You are beautiful. I mean it!

To be comfortable around my neighbors, I need to be comfortable with myself


3 min read

Let me start by saying, the way someone looks is possibly the most boring and least important thing about them. Additionally, it is a terrible assessor of the human person. 

You and I are so much more than how we look on the outside. But in case no one has ever told you, you are beautiful. I mean it, you are beautiful. 

That is the foundation of the body positivity movement. It is a call for radical acceptance of all bodies no matter their size, gender, race or ability. Most importantly, it is a call to accept your body. The focus is on self-acceptance and moving past your physical appearance as a condition of your worth. It is a call to truly love yourself (Mt 22:39), something Jesus commanded. 

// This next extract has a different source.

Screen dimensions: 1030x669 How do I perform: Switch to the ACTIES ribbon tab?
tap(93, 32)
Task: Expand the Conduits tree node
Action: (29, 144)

In the Gospel of Matthew, there is a beautiful discourse on the greatest commandments (Mt 22:34–40). The Pharisees try to trick Jesus and catch him in contradiction to the Torah, by asking him, “Teacher, which commandment in the law is the greatest?” 

He responds by saying: “You shall love the Lord, your God, with all your heart, with all your soul, and with all your mind. This is the greatest and the first commandment. The second is like it: You shall love your neighbor as yourself. The whole law and the prophets depend on these two commandments.” 

Here is where Jesus commands us to love ourselves. It’s an often-overlooked piece of the discourse, since it falls at the end of the second commandment. He asks us to love our neighbor as ourselves, meaning we need to know how to love ourselves. 

I have been categorized as obese since I was an adolescent. I could tell you countless stories of feeling less than human because of the way people spoke to me, treated me and interacted with me. Instead, I want to share with you a moment I lean on when the world is pushing hard on me. It is a cornerstone moment in my life. 

In my senior year of high school, I was hanging out with a friend, and there was nothing remarkable about the conversation. At some point I made a statement about being ugly or something in that vein, because that’s what I was supposed to do. I’m the fat girl who has been told by society most of her life that she is ugly and hideous because she is bigger than her classmates.

My friend stopped the conversation dead in its tracks, looked me in the eye and said: “Don’t say that. It’s not true. You are beautiful.” I was shocked by what she said, because outside of my immediate family, no one has ever said that to me. It was something I knew and believed about myself, but it felt inappropriate to share that with anyone but me. 

Still maintaining eye contact, she said: “I mean it. You are beautiful.” I said, “Thank you,” and we continued our conversation. 

Loving yourself is not selfish; it is not sinful. It starts with the simple and radical understanding that you are beautiful. That beauty is rooted in the fact that we are made in the image and likeness of God. Our bodies are a marvel of engineering crafted by the ultimate engineer. He wants you to be happy and comfortable in who you are and how you look. 

It’s okay to be happy with the way you look and even take pride in it. I would go even further to say it is important to do so. That may mean making changes and trying things out and that is scary. 

The path to loving yourself is to start listening to you. 

It’s hard and scary to sift through the noise of guilt and shame. They are incredible motivators and tough demons to slay. With grace and love, you can find your voice again. You can find you again. 

Loving yourself fully is an act of radical love. Being comfortable in who you are makes it so much easier to be comfortable around your neighbors and to love them where they are. You can look at someone and express kindness to them because you have shown yourself the same kindness.

Oh, and in case you’ve forgotten, you are beautiful.